Our argument has always been that the US benefits from its reserve-currency status, allowing it to accumulate unsustainable debts for an unusually long period without the immediate repercussions of inflation or higher borrowing costs. But this false sense of security may be setting us up for a truly monumental crash.
There is fresh evidence that time is running out for the dollar-centric global monetary order. In fact, central banks outside the US are already making swift and discrete preparation for a post-dollar era.
To begin, the People's Bank of China has just this week decided to permit a wider trading range between the yuan and the dollar. This is the first step toward ending the infernal yuan-dollar peg. While the impetus behind this abrupt change remains a mystery, I have a sneaking suspicion that, as my colleague Neeraj Chaudhary explained in his commentary last week, the nationwide labor strikes were a prime motivator.

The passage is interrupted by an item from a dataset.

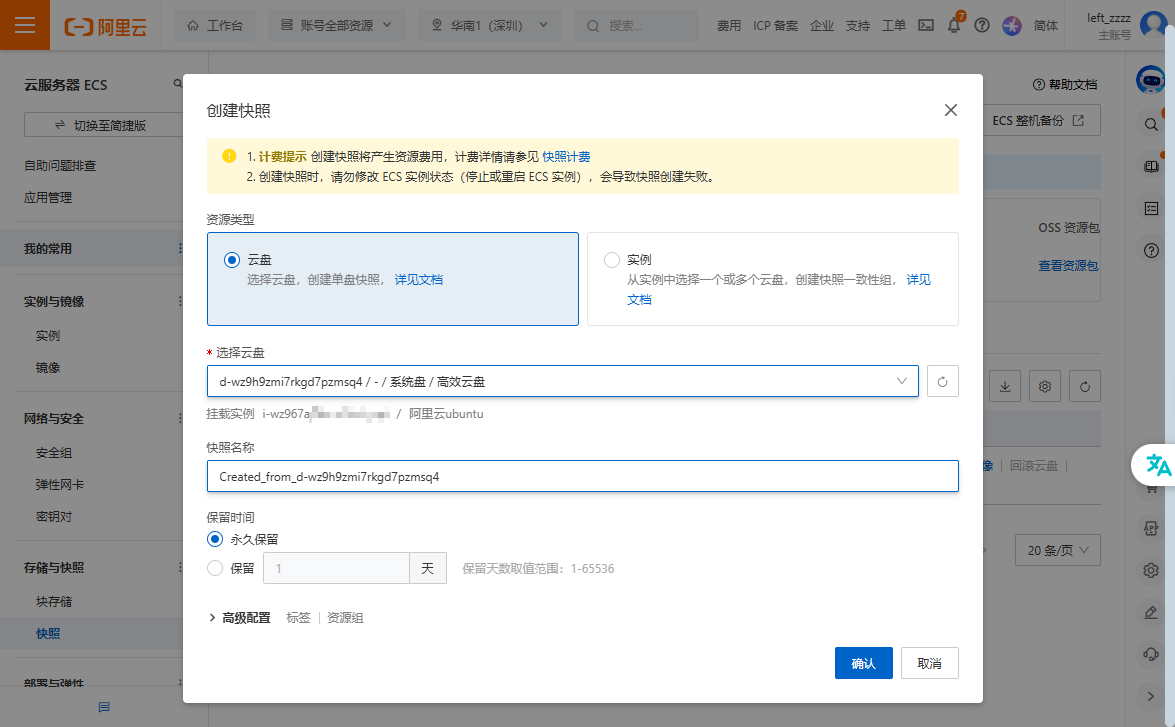Refresh the cloud disk list beside dropdown

tap(942, 381)
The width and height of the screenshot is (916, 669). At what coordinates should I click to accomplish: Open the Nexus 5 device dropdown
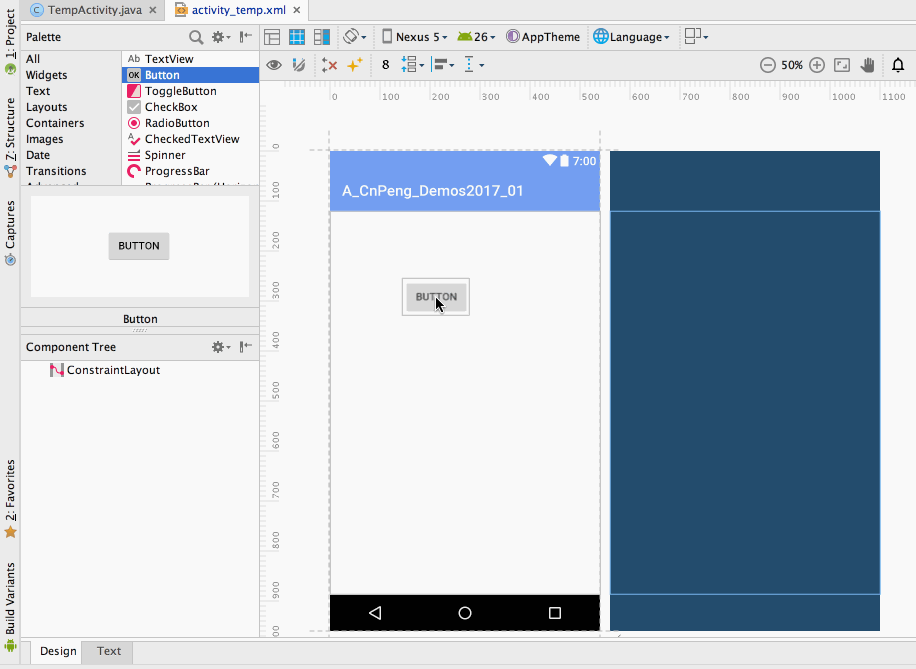coord(414,36)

In response to the 2008 credit crunch, the Fed printed so many dollars that the People's Bank of China was forced to drive Chinese inflation into double digits to maintain the peg. The pain has fallen on China's workers, who have seen their wages stagnate while prices for everything from milk to apartments have skyrocketed. This week's move indicates that, regardless of its own policy motives, the Communist Party can no longer afford to keep pace with the dollar's devaluation. The result will be a shift in wealth from America to China, which may trigger a long-anticipated run on the dollar, while creating investment opportunities in China.